Launched in 2012 to kickstart the holiday giving season, Giving Tuesday has become a fundraising phenomenon in the U.S. and beyond. In 2016, donors from 98 countries and territories participated, bringing in $168 million dollars online.
But is Giving Tuesday becoming too popular as a fundraising strategy among nonprofits? Jason Parker, a communications and development consultant, has mixed feelings about the day. “The market is flooded on Giving Tuesday,” he says. “One of the most common mistakes that small organizations in particular make is assuming there will magically be people out there who, if they just see a Facebook post or email, will donate because it’s Giving Tuesday,” he says. In a 2015 study conducted by the John Templeton Foundation, a mere 18% of Americans said they were familiar with Giving Tuesday, compared to 93% who knew about Black Friday.
However, many nonprofits had success last Giving Tuesday–particularly those that combined their ask with matching grants or used the day to engage new audiences. Rebecca DeLuca, Assistant Director of Communications at Lasell College in Newton, Massachusetts, targeted her organization’s Giving Tuesday appeal at young, first-time donors. “Giving Tuesday is a day for many young donors to get behind, to feel a part of something bigger,” she says. “We had 68 new donors on Giving Tuesday this year and increased our total number of donors by 68%. So while we aren’t making lots more money necessarily, we are pulling younger donors into the fold,” DeLuca reports.
So, should your nonprofit should make an ask on Giving Tuesday? Check out what different organizations tried in 2016:
- A day of thanks. Embrace an attitude of gratitude and give thanks to your clients, volunteers, and supporters. Ask Board members to make phone calls to donors about the impact of your organization’s programs and services. These kinds of efforts can be a meaningful and memorable way to engage your supporters while celebrating the spirit of Giving Tuesday, says Parker. “Giving Tuesday can be a great opportunity to raise awareness, share information, and generate a low-cost but high-impact touch point,” he notes.
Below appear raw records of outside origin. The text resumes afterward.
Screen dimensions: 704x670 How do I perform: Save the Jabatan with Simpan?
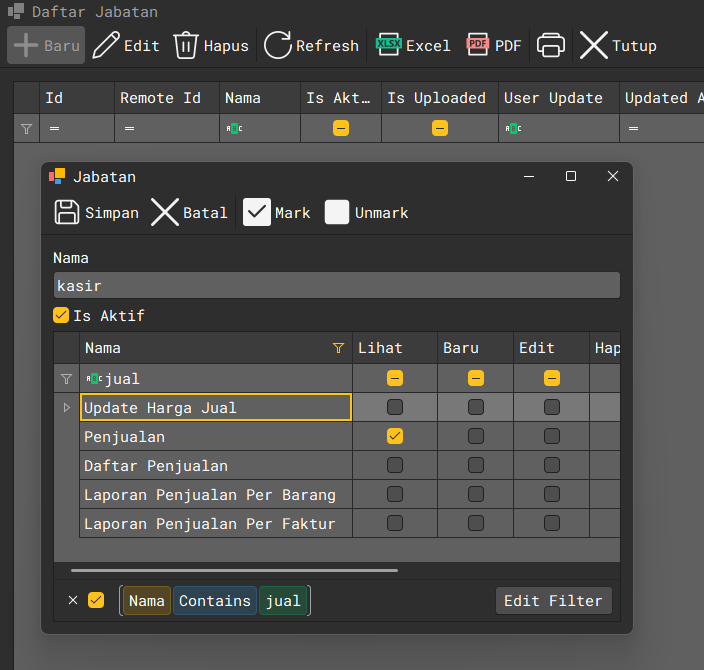coord(67,212)
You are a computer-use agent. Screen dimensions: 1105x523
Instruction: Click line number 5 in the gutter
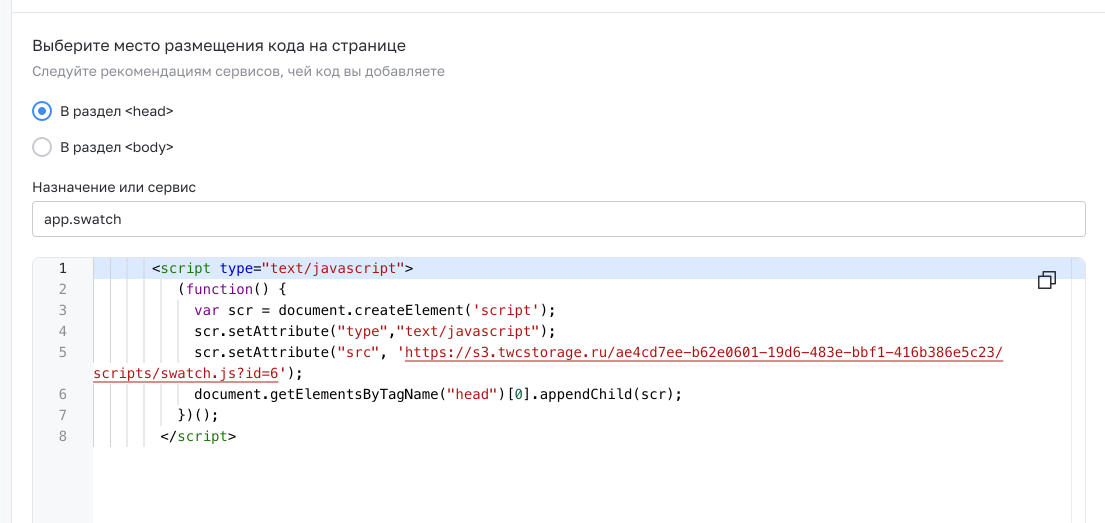tap(62, 352)
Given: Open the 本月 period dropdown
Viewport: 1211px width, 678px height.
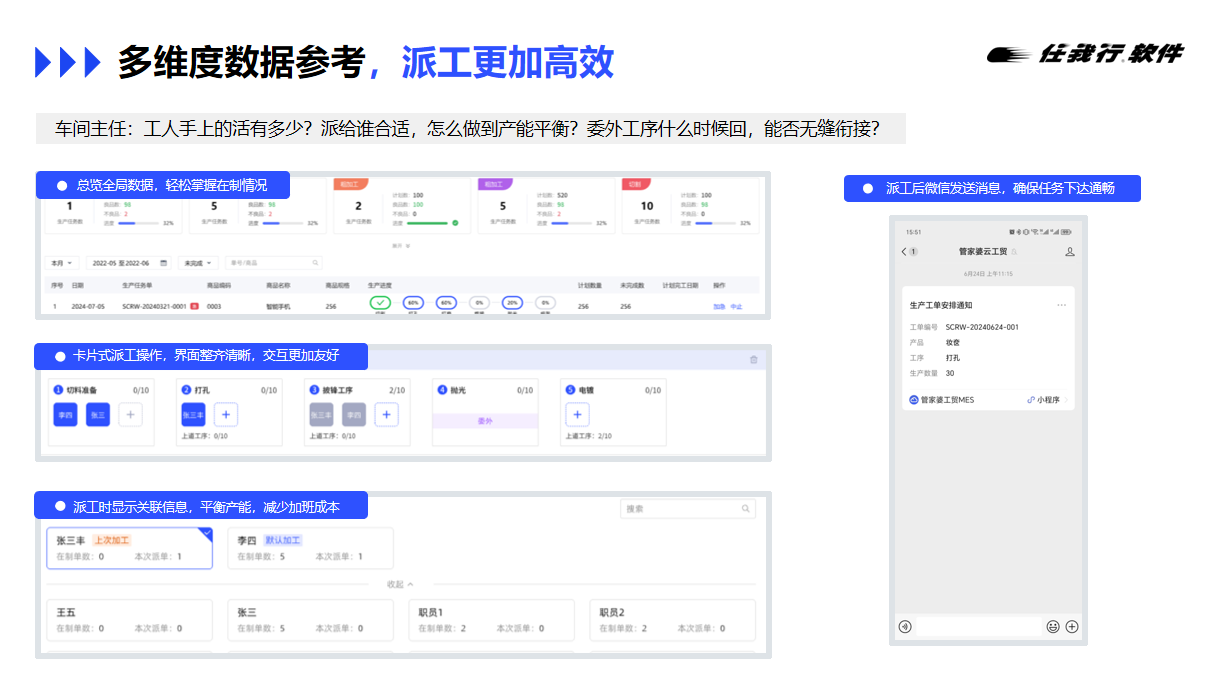Looking at the screenshot, I should [63, 263].
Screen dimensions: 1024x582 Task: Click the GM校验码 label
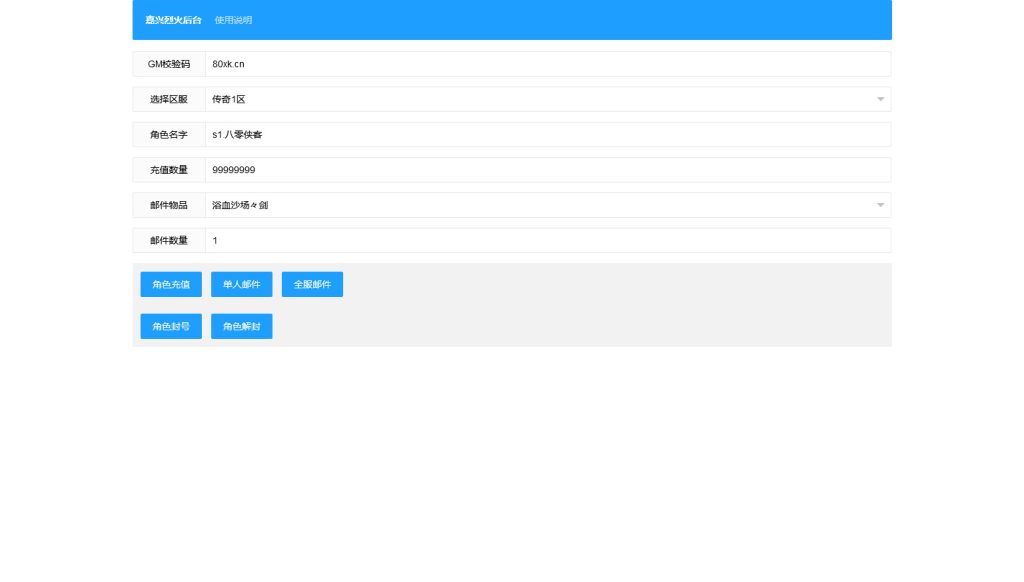point(169,64)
- Ask donors to support a small, specific project. Modest requests benefiting distinct projects can be a great way to make your organization stand out in the Giving Tuesday crowd. For example, encourage donors to sponsor a bilingual home library for a low-income family, or ask supporters to help you raise the remaining $2,500 needed to build a new computer lab for elderly adults. By setting a reasonable fundraising goal that has a clear outcome, your nonprofit can compel supporters to act immediately and feel that even a small gift is worthwhile.
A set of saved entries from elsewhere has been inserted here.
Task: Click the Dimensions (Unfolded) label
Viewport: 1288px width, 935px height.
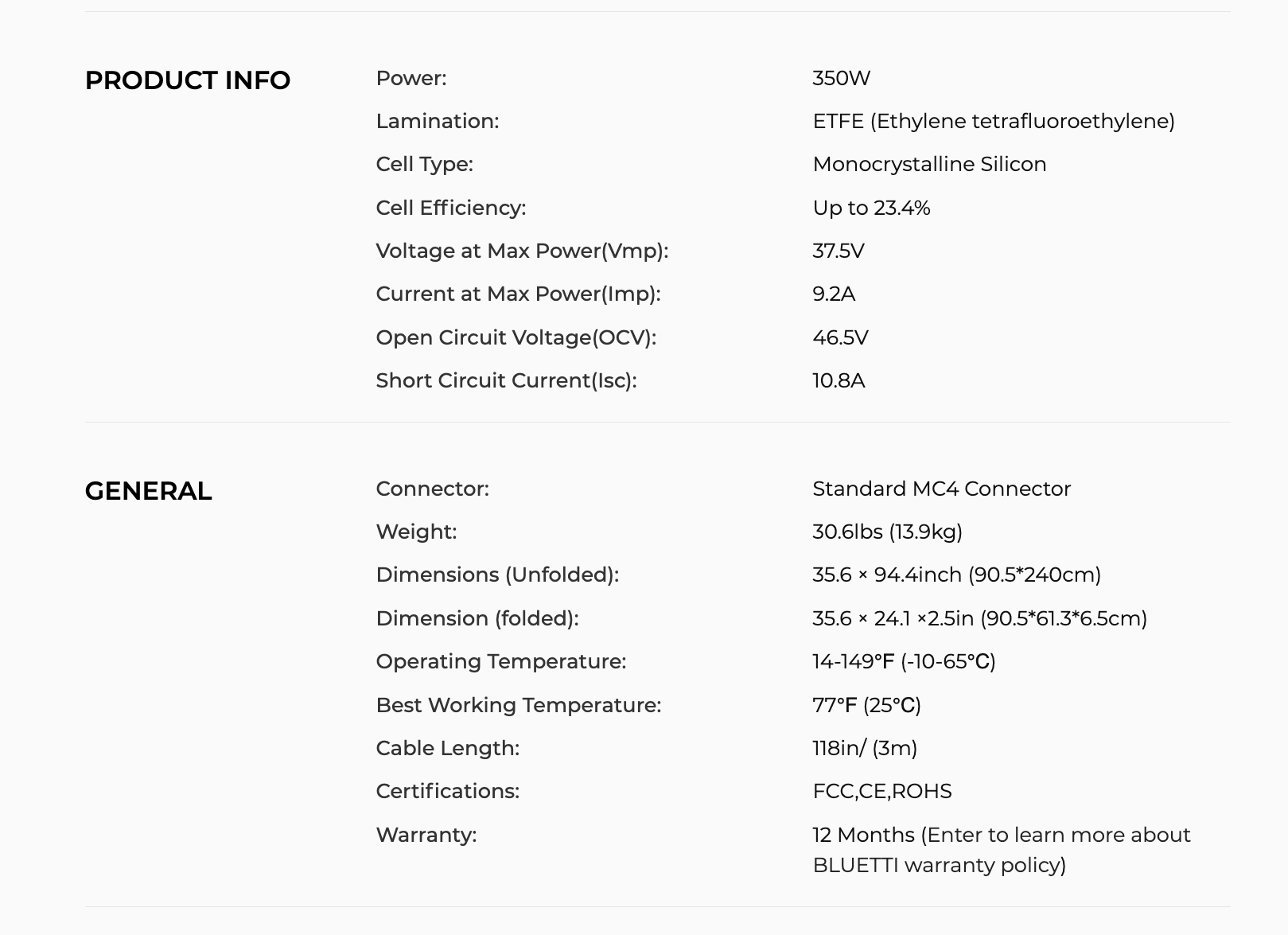Action: click(497, 575)
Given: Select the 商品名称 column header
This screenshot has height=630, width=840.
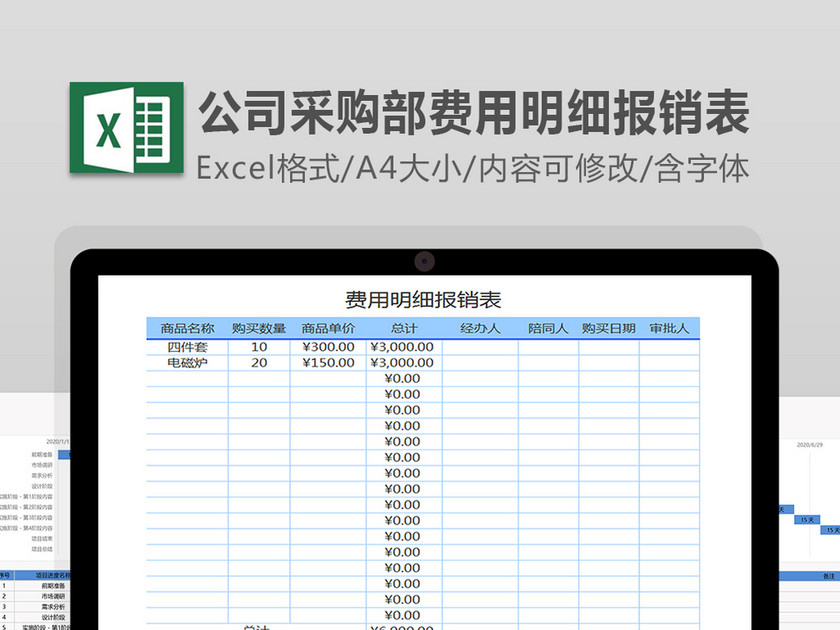Looking at the screenshot, I should (x=188, y=327).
- Incorporate Giving Tuesday into your End-of-Year Giving plan. Giving Tuesday doesn’t have to take over your fundraising plans or require a lot of effort. Plan two social media posts for the day or purchase a day-long social media ad. Send out your organization’s monthly newsletter on the morning of Giving Tuesday and include a small ask. Or, ask supporters to give their time or donations in lieu of a financial gift. Most importantly, be strategic in your planning so that you don’t overwhelm your development staff–or make too many end-of-year asks of your supporters. “The most successful organizations don’t treat Giving Tuesday as an isolated event or campaign,” says Parker. “They tend to treat it as a larger component of their development strategy or plan.”
All in all, Giving Tuesday 2016 raised 31% more than Giving Tuesday 2015–so this fundraising phenomenon is far from dead. Be creative and strategic in your Giving Tuesday campaign and your organization can enjoy a multitude of benefits that extend well beyond this one day.